We’re excited that this list is all shoppable on Bookshop, a platform supporting local bookstores. And now, in no particular order, our favorite books for September, October, and November 2020…
1. The Lost Shtetl by Max Gross (October)
The Lost Shtetl is the most Jewish book I’ve read in a long, long time. And I write for a Jewish culture site, where I cover books. In Max Gross’s inventive novel, he imagines a shtetl, a Jewish village in Eastern Europe (in this case, Poland), that lost all contact with the outside world and has been forgotten. In Kreskol, the villagers have no idea what happened in the 20th century: they missed the Holocaust, the establishment of the state of Israel, the invention of wifi, and so much more. When a woman, Pesha, disappears from Kreskol, followed by her ex-husband, an orphaned baker, Yankel Lewinkopf, is sent beyond the walls of the shtetl to find them. He finds instead modern day Poland. What follows is a story of Jewish resilience, faith, assimilation, and, of course, anti-Semitism. The Lost Shtetl is at once funny and heartbreaking, gorgeously told, and imagines a world in which just one shtetl was saved from the destruction of European Jewry.
Read if you’re into: Jewish stories. Get it here.
2. Leave the World Behind by Rumaan Alam (October)
Leave the World Behind begins with a New York City family of four driving east, to a rental house in the Hamptons. Amanda and Clay are excited for a week away from it all with their two kids. There’s a sense of unease that lingers in the background — and comes to the fore when in the middle of the night, an elderly Black couple, G.H. and Ruth, knocks on their door, telling them they are the homeowners. They tell Amanda & Clay that New York City is in a blackout, and they felt safer coming out to their house versus their Upper East Side apartment. Soon, they realize the blackout is not just a blackout, but indicative of something much more terrible.
This line from Kirkus Reviews is perhaps my favorite description of the book: “Alam’s story unfolds like a dystopian fever dream cloaked in the trappings of a dream vacation.” As I read, I got increasingly more terrified, and more in awe of Rumaan Alam’s ability to capture nuances of messy families, racial tensions, and emergency situations. Most dystopian/apocalyptic novels don’t capture those scary first few days, instead relying on flashbacks, but what would happen in the first days of the end of the world? How would you react? What if you weren’t with your family or loved ones? What if you were with strangers? I don’t have the answers, but I won’t stop thinking about Leave the World Behind for a long time.
Read if you’re into: Smart, mysterious, gripping books. Also, reading about the end of the world. Get it here.
3. The Invisible Life of Addie LaRue by V.E. Schwab (October)
V.E. Schwab is perhaps best known for her Shades of Magic series (which, so good, go read if you haven’t yet), but her newest is unlike any fantasy novel you’ve read before.
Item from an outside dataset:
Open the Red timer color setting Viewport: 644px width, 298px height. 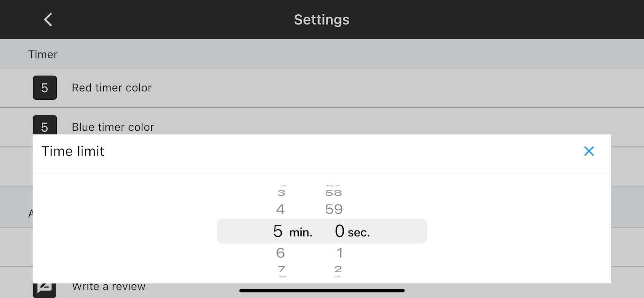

Addie LaRue is a young woman in 1700s rural France who makes a deal with a god of darkness, which promises her freedom and being tied to no one — but cursed with the fact that everyone she meets will forget her. Yet, one day, Addie meets Henry Strauss, a Jewish bookseller. When she returns the next day to the bookstore, he remembers her. Henry is the first person to remember her in 300 years, and so begins their tale. The Invisible Life of Addie LaRue is at once time travel, historical fiction, and a mediation on muses and art.
Read if you’re into: star-crossed lovers, historical fiction, fantasy. Get it here.
4. The Office of Historical Corrections by Danielle Evans (November)
This was one of my personal most anticipated reads for the fall, and oh my gosh Danielle Evans did not disappoint. The Office of Historical Corrections is a collection of stories and a novella, all dealing with complex issues of race and Black womanhood. But the standout is the titular novella, which imagines a government department that is mandated to correct historical inaccuracies.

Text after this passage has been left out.